##### Exercise material #####

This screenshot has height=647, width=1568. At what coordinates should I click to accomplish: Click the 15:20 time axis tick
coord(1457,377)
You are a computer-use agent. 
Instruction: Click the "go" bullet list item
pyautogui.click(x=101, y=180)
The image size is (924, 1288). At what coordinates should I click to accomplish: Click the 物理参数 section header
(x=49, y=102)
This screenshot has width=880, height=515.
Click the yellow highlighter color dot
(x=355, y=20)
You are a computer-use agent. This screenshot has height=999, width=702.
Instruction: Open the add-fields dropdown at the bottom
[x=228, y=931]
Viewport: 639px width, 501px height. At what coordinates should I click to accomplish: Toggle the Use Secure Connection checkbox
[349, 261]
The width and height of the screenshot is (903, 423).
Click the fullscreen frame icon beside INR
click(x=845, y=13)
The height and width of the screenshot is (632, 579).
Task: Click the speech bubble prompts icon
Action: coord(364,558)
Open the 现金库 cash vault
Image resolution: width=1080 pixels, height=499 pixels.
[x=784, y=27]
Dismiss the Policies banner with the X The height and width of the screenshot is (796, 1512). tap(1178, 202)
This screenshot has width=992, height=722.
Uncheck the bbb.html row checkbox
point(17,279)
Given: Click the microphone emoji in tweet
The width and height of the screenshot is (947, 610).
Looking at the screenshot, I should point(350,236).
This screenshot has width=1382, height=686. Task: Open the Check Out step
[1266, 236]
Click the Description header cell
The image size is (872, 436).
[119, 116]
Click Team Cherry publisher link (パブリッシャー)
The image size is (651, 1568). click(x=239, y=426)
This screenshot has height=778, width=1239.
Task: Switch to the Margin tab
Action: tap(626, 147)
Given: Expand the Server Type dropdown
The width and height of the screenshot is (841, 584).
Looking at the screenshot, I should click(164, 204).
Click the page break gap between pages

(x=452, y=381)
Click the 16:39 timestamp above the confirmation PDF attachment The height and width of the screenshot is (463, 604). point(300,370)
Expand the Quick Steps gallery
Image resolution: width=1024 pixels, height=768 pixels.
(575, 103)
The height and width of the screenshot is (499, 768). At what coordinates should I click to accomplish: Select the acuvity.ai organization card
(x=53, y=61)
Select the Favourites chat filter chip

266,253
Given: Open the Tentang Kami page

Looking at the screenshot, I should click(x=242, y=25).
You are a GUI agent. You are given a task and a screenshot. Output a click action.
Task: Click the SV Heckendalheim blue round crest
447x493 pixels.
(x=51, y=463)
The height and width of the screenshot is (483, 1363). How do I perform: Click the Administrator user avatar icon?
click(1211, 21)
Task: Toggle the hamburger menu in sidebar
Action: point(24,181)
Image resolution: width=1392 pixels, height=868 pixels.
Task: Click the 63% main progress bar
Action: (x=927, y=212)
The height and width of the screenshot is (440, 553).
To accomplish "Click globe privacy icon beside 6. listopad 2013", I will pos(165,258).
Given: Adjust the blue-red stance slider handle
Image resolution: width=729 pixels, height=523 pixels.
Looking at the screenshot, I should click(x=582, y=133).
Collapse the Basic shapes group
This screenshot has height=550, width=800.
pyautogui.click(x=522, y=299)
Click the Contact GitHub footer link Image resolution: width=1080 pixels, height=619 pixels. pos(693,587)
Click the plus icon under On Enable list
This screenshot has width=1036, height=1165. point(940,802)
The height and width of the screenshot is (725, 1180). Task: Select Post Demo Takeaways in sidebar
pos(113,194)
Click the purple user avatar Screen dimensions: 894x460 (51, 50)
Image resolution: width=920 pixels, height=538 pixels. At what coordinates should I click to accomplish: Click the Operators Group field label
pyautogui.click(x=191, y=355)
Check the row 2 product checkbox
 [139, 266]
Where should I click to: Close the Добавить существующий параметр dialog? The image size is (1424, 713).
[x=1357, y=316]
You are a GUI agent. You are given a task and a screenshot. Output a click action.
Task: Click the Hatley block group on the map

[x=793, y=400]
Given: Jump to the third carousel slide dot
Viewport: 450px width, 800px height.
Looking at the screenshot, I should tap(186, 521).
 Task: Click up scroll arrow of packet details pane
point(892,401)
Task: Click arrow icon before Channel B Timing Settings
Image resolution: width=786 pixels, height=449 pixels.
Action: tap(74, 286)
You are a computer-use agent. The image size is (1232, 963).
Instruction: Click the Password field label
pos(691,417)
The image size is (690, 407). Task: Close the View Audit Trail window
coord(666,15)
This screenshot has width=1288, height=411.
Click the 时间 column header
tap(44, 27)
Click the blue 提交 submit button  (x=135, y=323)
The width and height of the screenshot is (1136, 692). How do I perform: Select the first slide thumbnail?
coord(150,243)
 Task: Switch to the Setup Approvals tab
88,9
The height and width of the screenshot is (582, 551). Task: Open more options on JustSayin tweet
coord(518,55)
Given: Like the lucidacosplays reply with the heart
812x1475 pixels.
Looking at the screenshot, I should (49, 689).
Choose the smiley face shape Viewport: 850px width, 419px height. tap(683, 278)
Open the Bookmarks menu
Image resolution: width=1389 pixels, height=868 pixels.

#####

- **Exercise objective**:
Without skipping anything, transcribe every line above exactly.

- **Solution for this problem**:
This screenshot has height=647, width=1568. At what coordinates should I click to accomplish: Click the 15:20 time axis tick
coord(1457,377)
You are a computer-use agent. 
Instruction: Click the "go" bullet list item
pyautogui.click(x=101, y=180)
The image size is (924, 1288). At what coordinates should I click to accomplish: Click the 物理参数 section header
(x=49, y=102)
This screenshot has width=880, height=515.
Click the yellow highlighter color dot
(x=355, y=20)
You are a computer-use agent. This screenshot has height=999, width=702.
Instruction: Open the add-fields dropdown at the bottom
[x=228, y=931]
Viewport: 639px width, 501px height. At what coordinates should I click to accomplish: Toggle the Use Secure Connection checkbox
[349, 261]
The width and height of the screenshot is (903, 423).
Click the fullscreen frame icon beside INR
click(x=845, y=13)
The height and width of the screenshot is (632, 579).
Task: Click the speech bubble prompts icon
Action: coord(364,558)
Open the 现金库 cash vault
Image resolution: width=1080 pixels, height=499 pixels.
[x=784, y=27]
Dismiss the Policies banner with the X The height and width of the screenshot is (796, 1512). tap(1178, 202)
This screenshot has width=992, height=722.
Uncheck the bbb.html row checkbox
point(17,279)
Given: Click the microphone emoji in tweet
The width and height of the screenshot is (947, 610).
Looking at the screenshot, I should point(350,236).
This screenshot has width=1382, height=686. Task: Open the Check Out step
[1266, 236]
Click the Description header cell
The image size is (872, 436).
[119, 116]
Click Team Cherry publisher link (パブリッシャー)
The image size is (651, 1568). click(x=239, y=426)
This screenshot has height=778, width=1239.
Task: Switch to the Margin tab
Action: tap(626, 147)
Given: Expand the Server Type dropdown
The width and height of the screenshot is (841, 584).
Looking at the screenshot, I should click(164, 204).
Click the page break gap between pages

(x=452, y=381)
Click the 16:39 timestamp above the confirmation PDF attachment The height and width of the screenshot is (463, 604). point(300,370)
Expand the Quick Steps gallery
Image resolution: width=1024 pixels, height=768 pixels.
(575, 103)
The height and width of the screenshot is (499, 768). At what coordinates should I click to accomplish: Select the acuvity.ai organization card
(x=53, y=61)
Select the Favourites chat filter chip

266,253
Given: Open the Tentang Kami page

Looking at the screenshot, I should click(x=242, y=25).
You are a GUI agent. You are given a task and a screenshot. Output a click action.
Task: Click the SV Heckendalheim blue round crest
447x493 pixels.
(x=51, y=463)
The height and width of the screenshot is (483, 1363). How do I perform: Click the Administrator user avatar icon?
click(1211, 21)
Task: Toggle the hamburger menu in sidebar
Action: point(24,181)
Image resolution: width=1392 pixels, height=868 pixels.
Task: Click the 63% main progress bar
Action: (x=927, y=212)
The height and width of the screenshot is (440, 553).
To accomplish "Click globe privacy icon beside 6. listopad 2013", I will pos(165,258).
Given: Adjust the blue-red stance slider handle
Image resolution: width=729 pixels, height=523 pixels.
Looking at the screenshot, I should click(x=582, y=133).
Collapse the Basic shapes group
This screenshot has height=550, width=800.
pyautogui.click(x=522, y=299)
Click the Contact GitHub footer link Image resolution: width=1080 pixels, height=619 pixels. pos(693,587)
Click the plus icon under On Enable list
This screenshot has width=1036, height=1165. point(940,802)
The height and width of the screenshot is (725, 1180). Task: Select Post Demo Takeaways in sidebar
pos(113,194)
Click the purple user avatar Screen dimensions: 894x460 (51, 50)
Image resolution: width=920 pixels, height=538 pixels. At what coordinates should I click to accomplish: Click the Operators Group field label
pyautogui.click(x=191, y=355)
Check the row 2 product checkbox
 [139, 266]
Where should I click to: Close the Добавить существующий параметр dialog? The image size is (1424, 713).
[x=1357, y=316]
You are a GUI agent. You are given a task and a screenshot. Output a click action.
Task: Click the Hatley block group on the map

[x=793, y=400]
Given: Jump to the third carousel slide dot
Viewport: 450px width, 800px height.
Looking at the screenshot, I should tap(186, 521).
 Task: Click up scroll arrow of packet details pane
point(892,401)
Task: Click arrow icon before Channel B Timing Settings
Image resolution: width=786 pixels, height=449 pixels.
Action: tap(74, 286)
You are a computer-use agent. The image size is (1232, 963).
Instruction: Click the Password field label
pos(691,417)
The image size is (690, 407). Task: Close the View Audit Trail window
coord(666,15)
This screenshot has width=1288, height=411.
Click the 时间 column header
tap(44, 27)
Click the blue 提交 submit button  (x=135, y=323)
The width and height of the screenshot is (1136, 692). How do I perform: Select the first slide thumbnail?
coord(150,243)
 Task: Switch to the Setup Approvals tab
88,9
The height and width of the screenshot is (582, 551). Task: Open more options on JustSayin tweet
coord(518,55)
Given: Like the lucidacosplays reply with the heart
812x1475 pixels.
Looking at the screenshot, I should (49, 689).
Choose the smiley face shape Viewport: 850px width, 419px height. tap(683, 278)
Open the Bookmarks menu
Image resolution: width=1389 pixels, height=868 pixels.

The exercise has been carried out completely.